WORK TO COMPLETE: Copy every record that follows, word for word.

DATA SUPPLIED:

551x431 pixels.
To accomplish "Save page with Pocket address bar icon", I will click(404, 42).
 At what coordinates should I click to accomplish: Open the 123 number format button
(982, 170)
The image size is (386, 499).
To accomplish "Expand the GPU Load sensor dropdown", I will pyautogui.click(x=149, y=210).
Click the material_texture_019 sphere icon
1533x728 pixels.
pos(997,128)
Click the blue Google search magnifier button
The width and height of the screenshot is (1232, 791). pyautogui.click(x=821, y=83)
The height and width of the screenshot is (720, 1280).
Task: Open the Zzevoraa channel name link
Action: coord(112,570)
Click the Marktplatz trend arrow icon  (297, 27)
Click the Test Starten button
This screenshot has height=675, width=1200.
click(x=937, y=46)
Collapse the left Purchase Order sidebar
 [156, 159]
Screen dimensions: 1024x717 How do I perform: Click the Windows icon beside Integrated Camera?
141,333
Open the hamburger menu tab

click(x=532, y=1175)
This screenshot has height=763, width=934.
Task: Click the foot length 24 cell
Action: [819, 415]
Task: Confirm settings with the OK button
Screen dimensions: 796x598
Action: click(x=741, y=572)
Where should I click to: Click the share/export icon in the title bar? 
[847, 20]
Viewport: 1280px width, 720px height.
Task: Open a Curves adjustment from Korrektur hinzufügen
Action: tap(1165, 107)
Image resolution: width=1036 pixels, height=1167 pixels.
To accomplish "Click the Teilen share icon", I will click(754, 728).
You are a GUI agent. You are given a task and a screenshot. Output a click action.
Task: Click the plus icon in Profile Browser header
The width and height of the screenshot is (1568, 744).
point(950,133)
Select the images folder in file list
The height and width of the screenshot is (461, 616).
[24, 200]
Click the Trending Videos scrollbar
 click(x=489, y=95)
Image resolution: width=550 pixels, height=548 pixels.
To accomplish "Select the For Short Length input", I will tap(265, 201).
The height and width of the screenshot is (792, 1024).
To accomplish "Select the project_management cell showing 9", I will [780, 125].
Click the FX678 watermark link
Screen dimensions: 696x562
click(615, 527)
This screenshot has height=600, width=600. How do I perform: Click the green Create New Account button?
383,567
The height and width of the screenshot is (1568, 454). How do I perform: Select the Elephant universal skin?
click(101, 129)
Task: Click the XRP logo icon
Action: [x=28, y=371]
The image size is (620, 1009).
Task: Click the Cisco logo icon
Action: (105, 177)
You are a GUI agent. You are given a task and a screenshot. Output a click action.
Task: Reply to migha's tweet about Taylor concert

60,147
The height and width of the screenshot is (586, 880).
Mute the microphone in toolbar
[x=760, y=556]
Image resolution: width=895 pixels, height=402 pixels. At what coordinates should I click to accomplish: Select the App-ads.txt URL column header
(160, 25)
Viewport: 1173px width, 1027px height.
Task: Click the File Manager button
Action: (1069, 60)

RESULT BELOW:
551x431 pixels.
To accomplish "Save page with Pocket address bar icon", I will click(404, 42).
 At what coordinates should I click to accomplish: Open the 123 number format button
(982, 170)
The image size is (386, 499).
To accomplish "Expand the GPU Load sensor dropdown", I will pyautogui.click(x=149, y=210).
Click the material_texture_019 sphere icon
1533x728 pixels.
pos(997,128)
Click the blue Google search magnifier button
The width and height of the screenshot is (1232, 791). pyautogui.click(x=821, y=83)
The height and width of the screenshot is (720, 1280).
Task: Open the Zzevoraa channel name link
Action: coord(112,570)
Click the Marktplatz trend arrow icon  (297, 27)
Click the Test Starten button
This screenshot has height=675, width=1200.
click(x=937, y=46)
Collapse the left Purchase Order sidebar
 [156, 159]
Screen dimensions: 1024x717 How do I perform: Click the Windows icon beside Integrated Camera?
141,333
Open the hamburger menu tab

click(x=532, y=1175)
This screenshot has height=763, width=934.
Task: Click the foot length 24 cell
Action: [819, 415]
Task: Confirm settings with the OK button
Screen dimensions: 796x598
Action: click(x=741, y=572)
Where should I click to: Click the share/export icon in the title bar? 
[847, 20]
Viewport: 1280px width, 720px height.
Task: Open a Curves adjustment from Korrektur hinzufügen
Action: tap(1165, 107)
Image resolution: width=1036 pixels, height=1167 pixels.
To accomplish "Click the Teilen share icon", I will click(754, 728).
You are a GUI agent. You are given a task and a screenshot. Output a click action.
Task: Click the plus icon in Profile Browser header
The width and height of the screenshot is (1568, 744).
point(950,133)
Select the images folder in file list
The height and width of the screenshot is (461, 616).
[24, 200]
Click the Trending Videos scrollbar
 click(x=489, y=95)
Image resolution: width=550 pixels, height=548 pixels.
To accomplish "Select the For Short Length input", I will tap(265, 201).
The height and width of the screenshot is (792, 1024).
To accomplish "Select the project_management cell showing 9", I will [780, 125].
Click the FX678 watermark link
Screen dimensions: 696x562
click(615, 527)
This screenshot has height=600, width=600. How do I perform: Click the green Create New Account button?
383,567
The height and width of the screenshot is (1568, 454). How do I perform: Select the Elephant universal skin?
click(101, 129)
Task: Click the XRP logo icon
Action: [x=28, y=371]
The image size is (620, 1009).
Task: Click the Cisco logo icon
Action: (105, 177)
You are a GUI agent. You are given a task and a screenshot. Output a click action.
Task: Reply to migha's tweet about Taylor concert

60,147
The height and width of the screenshot is (586, 880).
Mute the microphone in toolbar
[x=760, y=556]
Image resolution: width=895 pixels, height=402 pixels. At what coordinates should I click to accomplish: Select the App-ads.txt URL column header
(160, 25)
Viewport: 1173px width, 1027px height.
Task: Click the File Manager button
Action: (1069, 60)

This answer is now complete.